Kinder aus allen EU-Mitgliedsstaaten geben den Satelliten des Galileo-Programms ihre Namen. Die Kommission hat dazu am 1. September einen Wettbewerb in 25 Mitgliedsstaaten gestartet. Benannt werden die Satelliten nach denjenigen Kindern, die das jeweils beste Bild zum Thema Luft- und Raumfahrt malen. Die Einreichungsfrist endet am 15. November. Welcher Name gewinnt in Österreich?

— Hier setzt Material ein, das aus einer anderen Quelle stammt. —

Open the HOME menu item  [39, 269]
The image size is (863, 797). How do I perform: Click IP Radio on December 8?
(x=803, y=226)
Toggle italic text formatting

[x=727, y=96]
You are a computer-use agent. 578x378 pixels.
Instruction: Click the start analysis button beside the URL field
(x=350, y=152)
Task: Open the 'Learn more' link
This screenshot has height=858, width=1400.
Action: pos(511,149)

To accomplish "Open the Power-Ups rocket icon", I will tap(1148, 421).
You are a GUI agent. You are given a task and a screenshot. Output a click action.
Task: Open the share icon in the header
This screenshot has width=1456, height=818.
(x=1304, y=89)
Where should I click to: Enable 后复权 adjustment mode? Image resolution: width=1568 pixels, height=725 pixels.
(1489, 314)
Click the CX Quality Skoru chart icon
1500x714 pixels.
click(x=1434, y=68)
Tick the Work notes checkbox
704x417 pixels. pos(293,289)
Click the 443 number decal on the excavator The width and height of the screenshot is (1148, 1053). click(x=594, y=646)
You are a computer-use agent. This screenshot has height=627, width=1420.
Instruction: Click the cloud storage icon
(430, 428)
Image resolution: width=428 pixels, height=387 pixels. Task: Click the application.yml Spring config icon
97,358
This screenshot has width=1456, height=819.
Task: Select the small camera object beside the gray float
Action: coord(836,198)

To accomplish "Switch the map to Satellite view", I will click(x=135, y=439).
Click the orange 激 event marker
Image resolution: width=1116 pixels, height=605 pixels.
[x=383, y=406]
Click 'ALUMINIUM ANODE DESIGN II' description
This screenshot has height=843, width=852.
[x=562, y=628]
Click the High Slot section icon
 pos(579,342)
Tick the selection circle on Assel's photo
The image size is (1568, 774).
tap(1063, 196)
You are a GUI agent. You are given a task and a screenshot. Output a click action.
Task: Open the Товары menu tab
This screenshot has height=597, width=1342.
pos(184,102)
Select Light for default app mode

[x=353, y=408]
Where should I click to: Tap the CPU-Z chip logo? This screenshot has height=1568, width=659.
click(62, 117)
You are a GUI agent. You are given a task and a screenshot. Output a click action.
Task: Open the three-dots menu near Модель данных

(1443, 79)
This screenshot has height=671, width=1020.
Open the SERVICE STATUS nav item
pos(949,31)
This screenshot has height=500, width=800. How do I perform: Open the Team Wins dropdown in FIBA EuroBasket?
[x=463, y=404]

    Kinder zeigen in den Himmel

    „Mit der Satellitennavigation sowie der Weltraumerkundung und -beobachtung wird das Thema Weltraum für die Bürgerinnen und Bürger und für unsere wirtschaftliche Zukunft immer wichtiger. Wir möchten die Kreativität der Kinder wecken und sie schon von klein auf für den Weltraum und seine Möglichkeiten begeistern. Als Lohn für diese Kreativität bieten wir ihnen etwas Einzigartiges – 27 Kinder dürfen einem Satelliten ihren Namen geben", erklärte Kommissar Antonio Tajani, der für den Bereich zuständig ist.

    Vom 1. September bis zum 15. November können Kinder, die in der EU leben und im Jahr 2000, 2001 oder 2002 – dem Beginn des Galileo-Programms – geboren sind, ein Bild zum Thema Luft- und Raumfahrt malen, es anschließend scannen oder digital fotografieren und auf die Website des Wettbewerbs hochladen. In jedem Land wählt dann eine nationale Jury das beste Bild aus, und nach dem Kind, das den Wettbewerb gewinnt, wird einer der Satelliten der Galileo-Konstellation benannt. Die Satellitenstarts werden von 2012 an regelmäßig erfolgen, bis sich alle (voraussichtlich 30) Satelliten in ihrer Umlaufbahn befinden. Teilnehmen können Kinder im Alter von 9 bis 11 Jahren.

    Die ersten beiden Satelliten, deren Start am 20. Oktober erfolgt, werden die Namen von Thijs aus Belgien und Natalia aus Bulgarien tragen, die dieses Jahr bereits den Wettbewerb in ihrem Heimatland gewonnen haben.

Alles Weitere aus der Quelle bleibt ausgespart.